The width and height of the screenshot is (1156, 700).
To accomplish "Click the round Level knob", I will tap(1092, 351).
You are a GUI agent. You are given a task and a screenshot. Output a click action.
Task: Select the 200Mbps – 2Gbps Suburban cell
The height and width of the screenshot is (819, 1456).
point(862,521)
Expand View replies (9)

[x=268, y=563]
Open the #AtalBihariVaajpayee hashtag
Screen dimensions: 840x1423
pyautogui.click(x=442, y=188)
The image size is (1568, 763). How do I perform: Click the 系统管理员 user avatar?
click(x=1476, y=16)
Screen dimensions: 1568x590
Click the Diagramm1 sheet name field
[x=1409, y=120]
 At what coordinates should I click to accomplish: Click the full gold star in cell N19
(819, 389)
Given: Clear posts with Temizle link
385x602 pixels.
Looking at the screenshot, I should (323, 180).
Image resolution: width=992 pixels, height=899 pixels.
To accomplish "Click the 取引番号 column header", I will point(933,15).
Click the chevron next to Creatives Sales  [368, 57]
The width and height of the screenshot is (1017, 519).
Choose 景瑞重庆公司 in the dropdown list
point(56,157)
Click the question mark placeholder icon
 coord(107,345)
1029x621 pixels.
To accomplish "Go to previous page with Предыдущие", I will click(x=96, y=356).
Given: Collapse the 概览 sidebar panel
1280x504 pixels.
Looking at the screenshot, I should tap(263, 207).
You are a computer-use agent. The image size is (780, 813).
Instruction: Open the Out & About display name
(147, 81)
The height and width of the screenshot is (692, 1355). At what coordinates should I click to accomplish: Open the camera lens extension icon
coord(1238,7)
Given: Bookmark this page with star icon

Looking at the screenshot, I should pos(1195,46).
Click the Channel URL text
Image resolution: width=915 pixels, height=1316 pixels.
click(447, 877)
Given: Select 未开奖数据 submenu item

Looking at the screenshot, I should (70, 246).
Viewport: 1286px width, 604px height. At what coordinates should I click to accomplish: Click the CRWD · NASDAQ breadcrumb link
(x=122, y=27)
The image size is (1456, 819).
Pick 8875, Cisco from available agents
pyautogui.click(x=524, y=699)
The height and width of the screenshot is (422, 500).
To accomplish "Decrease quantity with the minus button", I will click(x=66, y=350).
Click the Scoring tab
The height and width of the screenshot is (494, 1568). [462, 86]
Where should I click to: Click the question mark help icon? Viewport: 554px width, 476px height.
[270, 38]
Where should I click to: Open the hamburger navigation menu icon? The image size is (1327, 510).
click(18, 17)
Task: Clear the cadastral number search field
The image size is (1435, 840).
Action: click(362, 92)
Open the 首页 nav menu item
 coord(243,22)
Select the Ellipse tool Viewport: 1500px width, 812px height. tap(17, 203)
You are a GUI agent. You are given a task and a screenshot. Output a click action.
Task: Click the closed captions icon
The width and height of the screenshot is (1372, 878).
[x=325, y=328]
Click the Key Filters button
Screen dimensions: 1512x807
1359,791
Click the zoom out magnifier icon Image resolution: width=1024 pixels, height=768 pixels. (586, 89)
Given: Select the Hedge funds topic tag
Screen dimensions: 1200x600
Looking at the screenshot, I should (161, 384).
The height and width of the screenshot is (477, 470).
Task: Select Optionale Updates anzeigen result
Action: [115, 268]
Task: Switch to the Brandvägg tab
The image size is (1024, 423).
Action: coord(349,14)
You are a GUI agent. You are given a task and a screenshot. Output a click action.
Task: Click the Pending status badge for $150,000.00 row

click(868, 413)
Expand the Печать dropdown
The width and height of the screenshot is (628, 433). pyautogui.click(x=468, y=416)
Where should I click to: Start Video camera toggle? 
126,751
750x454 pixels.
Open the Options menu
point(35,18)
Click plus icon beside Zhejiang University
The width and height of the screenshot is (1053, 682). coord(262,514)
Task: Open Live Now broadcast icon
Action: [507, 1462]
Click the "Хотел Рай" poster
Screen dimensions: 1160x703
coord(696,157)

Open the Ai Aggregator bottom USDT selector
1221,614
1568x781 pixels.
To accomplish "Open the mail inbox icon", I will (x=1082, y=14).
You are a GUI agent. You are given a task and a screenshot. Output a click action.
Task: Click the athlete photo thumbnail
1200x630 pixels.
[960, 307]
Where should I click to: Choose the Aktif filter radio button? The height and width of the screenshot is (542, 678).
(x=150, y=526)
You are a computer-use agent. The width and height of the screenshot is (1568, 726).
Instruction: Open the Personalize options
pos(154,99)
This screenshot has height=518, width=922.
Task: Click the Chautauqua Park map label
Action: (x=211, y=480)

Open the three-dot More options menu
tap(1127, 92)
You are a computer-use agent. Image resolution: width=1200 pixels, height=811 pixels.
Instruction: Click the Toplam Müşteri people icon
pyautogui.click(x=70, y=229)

::::

• [AIM OF THE EXERCISE]:
Each record must be reproduced exactly. Keep every one.

• [ANSWER BELOW]:
The width and height of the screenshot is (1156, 700).
To accomplish "Click the round Level knob", I will tap(1092, 351).
You are a GUI agent. You are given a task and a screenshot. Output a click action.
Task: Select the 200Mbps – 2Gbps Suburban cell
The height and width of the screenshot is (819, 1456).
point(862,521)
Expand View replies (9)

[x=268, y=563]
Open the #AtalBihariVaajpayee hashtag
Screen dimensions: 840x1423
pyautogui.click(x=442, y=188)
The image size is (1568, 763). How do I perform: Click the 系统管理员 user avatar?
click(x=1476, y=16)
Screen dimensions: 1568x590
Click the Diagramm1 sheet name field
[x=1409, y=120]
 At what coordinates should I click to accomplish: Click the full gold star in cell N19
(819, 389)
Given: Clear posts with Temizle link
385x602 pixels.
Looking at the screenshot, I should (323, 180).
Image resolution: width=992 pixels, height=899 pixels.
To accomplish "Click the 取引番号 column header", I will point(933,15).
Click the chevron next to Creatives Sales  [368, 57]
The width and height of the screenshot is (1017, 519).
Choose 景瑞重庆公司 in the dropdown list
point(56,157)
Click the question mark placeholder icon
 coord(107,345)
1029x621 pixels.
To accomplish "Go to previous page with Предыдущие", I will click(x=96, y=356).
Given: Collapse the 概览 sidebar panel
1280x504 pixels.
Looking at the screenshot, I should tap(263, 207).
You are a computer-use agent. The image size is (780, 813).
Instruction: Open the Out & About display name
(147, 81)
The height and width of the screenshot is (692, 1355). At what coordinates should I click to accomplish: Open the camera lens extension icon
coord(1238,7)
Given: Bookmark this page with star icon

Looking at the screenshot, I should pos(1195,46).
Click the Channel URL text
Image resolution: width=915 pixels, height=1316 pixels.
click(447, 877)
Given: Select 未开奖数据 submenu item

Looking at the screenshot, I should (70, 246).
Viewport: 1286px width, 604px height. At what coordinates should I click to accomplish: Click the CRWD · NASDAQ breadcrumb link
(x=122, y=27)
The image size is (1456, 819).
Pick 8875, Cisco from available agents
pyautogui.click(x=524, y=699)
The height and width of the screenshot is (422, 500).
To accomplish "Decrease quantity with the minus button", I will click(x=66, y=350).
Click the Scoring tab
The height and width of the screenshot is (494, 1568). [462, 86]
Where should I click to: Click the question mark help icon? Viewport: 554px width, 476px height.
[270, 38]
Where should I click to: Open the hamburger navigation menu icon? The image size is (1327, 510).
click(18, 17)
Task: Clear the cadastral number search field
The image size is (1435, 840).
Action: click(362, 92)
Open the 首页 nav menu item
 coord(243,22)
Select the Ellipse tool Viewport: 1500px width, 812px height. tap(17, 203)
You are a GUI agent. You are given a task and a screenshot. Output a click action.
Task: Click the closed captions icon
The width and height of the screenshot is (1372, 878).
[x=325, y=328]
Click the Key Filters button
Screen dimensions: 1512x807
1359,791
Click the zoom out magnifier icon Image resolution: width=1024 pixels, height=768 pixels. (586, 89)
Given: Select the Hedge funds topic tag
Screen dimensions: 1200x600
Looking at the screenshot, I should (161, 384).
The height and width of the screenshot is (477, 470).
Task: Select Optionale Updates anzeigen result
Action: [115, 268]
Task: Switch to the Brandvägg tab
The image size is (1024, 423).
Action: coord(349,14)
You are a GUI agent. You are given a task and a screenshot. Output a click action.
Task: Click the Pending status badge for $150,000.00 row

click(868, 413)
Expand the Печать dropdown
The width and height of the screenshot is (628, 433). pyautogui.click(x=468, y=416)
Where should I click to: Start Video camera toggle? 
126,751
750x454 pixels.
Open the Options menu
point(35,18)
Click plus icon beside Zhejiang University
The width and height of the screenshot is (1053, 682). coord(262,514)
Task: Open Live Now broadcast icon
Action: [507, 1462]
Click the "Хотел Рай" poster
Screen dimensions: 1160x703
coord(696,157)

Open the Ai Aggregator bottom USDT selector
1221,614
1568x781 pixels.
To accomplish "Open the mail inbox icon", I will (x=1082, y=14).
You are a GUI agent. You are given a task and a screenshot. Output a click action.
Task: Click the athlete photo thumbnail
1200x630 pixels.
[960, 307]
Where should I click to: Choose the Aktif filter radio button? The height and width of the screenshot is (542, 678).
(x=150, y=526)
You are a computer-use agent. The width and height of the screenshot is (1568, 726).
Instruction: Open the Personalize options
pos(154,99)
This screenshot has height=518, width=922.
Task: Click the Chautauqua Park map label
Action: (x=211, y=480)

Open the three-dot More options menu
tap(1127, 92)
You are a computer-use agent. Image resolution: width=1200 pixels, height=811 pixels.
Instruction: Click the Toplam Müşteri people icon
pyautogui.click(x=70, y=229)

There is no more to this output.